Problematic Zubin Mehta Beyond what was nagging the mind at the moment was the larger question of the politics of music. What was it about Zubin Mehta that an astute and hardly intolerant thinker like Edward Said should have found so problematic that he should think that he, along with other “stars” like the violinist Itzhak Perlman and the novelist Amos Oz, subserved the Israeli public relations cause against the Palestinians? It could not just have been the maestro’s association, as conductor for life, with the Israeli Philharmonic Orchestra. It may have something to do with what were seen as Zubin Mehta’s cheer-leading performances for Israeli troops after the six-day Arab-Israeli war of 1967 or the Yom Kippur war of 1973. It may or may not have something to do with his characteristic brinkmanship—in conducting the Israeli Philharmonic in Tel Aviv during the Gulf War of 1991 when Iraqi Scud missiles were hitting Israel and the audience was required to wear gas masks through the performance; or again, his attempt to play Wagner, anathema to Jews and proscribed in Israel since 1938, with the orchestra in 1981.

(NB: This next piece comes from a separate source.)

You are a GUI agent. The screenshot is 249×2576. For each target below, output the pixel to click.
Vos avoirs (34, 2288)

Said’s reservations about Zubin Mehta become starker when we remember that the public intellectual, himself an aficionado of Western classical music, went to great lengths to defend his close friend and renowned Jewish conductor and pianist Daniel Barenboim’s rebellious act in performing Wagner in Jerusalem in 2001. Writing the same year in Al Hayat , Said compares the outrage and outcry in Israel to what Barenboim did to what Athens did to Socrates “because he was a genius who taught young people how to think independently”, to what the Jews of Amsterdam did to Baruch Spinoza, or the Church to Galileo. In the same essay, Said argues forcefully against compulsive Zionism-phobia by Muslims and the foolishness of Holocaust denial.

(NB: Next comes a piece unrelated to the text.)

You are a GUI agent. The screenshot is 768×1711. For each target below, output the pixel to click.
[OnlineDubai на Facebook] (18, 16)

The doubts that persist about Zubin Mehta’s musical politics then are largely of his own making. He may have been honest, even if a shade naive and tokenist, when he said he just wanted to perform in Kashmir to the sight of Hindus and Muslims just sitting together. The problem, of course, is not that Hindus and Muslims do not or will not sit together to listen to music. The problem, at least in a good section of the Muslim mind, is that what his music offers with his baton-wielding hand, the record of his politics seems to take away. And it does not do to conveniently or simplistically equate those who would shun the “Ehsaas-e-Kashmiri” concert as, ipso facto , “separatists”. Those who do trip on the fact that when it comes to those who organised the counter “Haqeeqat-e-Kashmir” event, the term suddenly changes to “civil society groups”. The politics of language as much as of music was at play here.